I have earlier made a post about information extraction on exchange statements. So far it has been successful using the spaCy matchers but now I want to add some more ML into it since the current model does have its limitations. I first want to be a bit thorough in my explanation so sorry for a long post here.
Input
My input data could be something like (this one has new headlines and bullet points which is not always the case!)
Second quarter - 1 August to 31 October 2019
- Sales in the Nordics increased by 3% to 2,145 MSEK (2,089), organic growth up 3% and total sales were unchanged at 2,165 MSEK (2,157), organic growth up 1%
- Online sales increased 21% to 115 MSEK (95)
- Operating profit, including non-recurring costs and costs linked to the CO100+ action programme, totalled 133 MSEK (33). Excluding the effect of IFRS 16, operating profit amounted to 107 MSEK
- Underlying operating profit amounted to 153 MSEK (124) (excl IFRS 16)
- The operating margin was 6.1% (1.6)
- Net debt/EBITDA excluding the effect of IFRS 16 (12 months) amounted to 0.6 times (0.5)
- Profit after tax totalled 91 MSEK (25)
- Earnings per share amounted to 1.43 SEK (0.40)
- A partnership with Kolonial.no, Norway’s largest online food retailer, started in September
Six months - 1 May to 31 October 2019
- Sales in the Nordics increased by 4% to 4,157 MSEK (3,978), organic growth up 4% and total sales increased 2% to 4,209 MSEK (4,115), organic growth up 2%
- Operating profit, including non-recurring items and costs linked to CO100+ action programme, totalled 212 MSEK (65). Excluding the effect of IFRS 16, operating profit amounted to 159 MSEK
- Underlying operating profit amounted to 244 MSEK (186) (excl IFRS 16)
- The operating margin was 5.0% (1.6)
- Profit after tax totalled 139 MSEK (55)
- Earnings per share amounted to 2.21 SEK (0.87)
Output
From this I want to extract several metrics. E.g. a EARNINGS
payload
{'period': 'Q2', 'metric': 'SALES', 'amount': 2165000, 'currency': 'SEK', 'year': 'CURRENT'}
The information is found in this line
Sales in the Nordics increased by 3% to 2,145 MSEK (2,089), organic growth up 3% and total sales were unchanged at 2,165 MSEK (2,157), organic growth up 1%
plus the context of that sentence. Notice that Sales in the Nordics
is not of interest.
Proposed model(s)
My idea is to have two types of models
- Local text models that run on smaller paragraphs.

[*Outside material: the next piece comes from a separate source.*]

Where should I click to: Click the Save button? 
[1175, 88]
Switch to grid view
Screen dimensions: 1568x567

- Context classifiers that determines the context.
Local text models
The input for the local text models would look like the following
Sales in the Nordics increased by 3% to 2,145 MSEK (2,089), organic growth up 3% and total sales were unchanged at 2,165 MSEK (2,157), organic growth up 1%
which should produce an output like
{'period': None, 'metric': 'SALES', 'amount': 2165000, 'currency': 'SEK', 'year': None}
This works pretty good using the matchers, especially determining the currency, multiplier and metric. But to determine the correct amount I imagine training a NER
model that locates CURRENT_AMOUNT
(current since it should ignore if previous years numbers are mentioned), in this case 2,165
.
Context classifiers
The purpose of the context classifiers is to fill in the blanks for each CURRENT_AMOUNT
token/span, i.e. determine
year: [PREVIOUS, CURRENT, NEXT]
period: [Q1, Q2, Q3, Q4, HALF-YEAR, NINE-MONTHS, FULL-YEAR, None]
type_of_content: [EARNINGS, OUTLOOK, OTHER]

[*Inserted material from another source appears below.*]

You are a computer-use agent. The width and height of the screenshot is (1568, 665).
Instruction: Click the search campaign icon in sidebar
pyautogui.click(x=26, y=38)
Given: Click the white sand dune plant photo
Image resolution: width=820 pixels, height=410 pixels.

For this I imagine a feature space where the context up until a sentence is transformed into a vector (weighing possible headlines more than the rest) plus transforming the sentence into a vector and then run three classifiers on that.
For the period I could add MONTH_SPAN
as well and then transform that into eg. Q1
which is fine.
Labelling
Now finally to my question. Can I use prodigy effectively for this kind of task?
As I see it I have four labelling tasks
ner
labelling for findingCURRENT_AMOUNT
given paragraphs.textcat
(or justcat
?) forperiod
,year
andtype_of_content
for eachCURRENT_AMOUNT
My first challenge though is that the majority of the documents does not have CURRENT_AMOUNT
so its tough starting from scratch. Instead I plan to label a whole lot using patterns which would have 50% precision, pretrain a model and then do ner.teach
using that model and thereby start collecting data. Would that work?
For the classifier labelling I simply plan to classify for each CURRENT_AMOUNT
which should be just fine.
Again I'm sorry for the rather long story here but I hope it makes it clear at least. I'm looking forward to hear any comments as well as answers to my questions regarding the NER labelling strategy.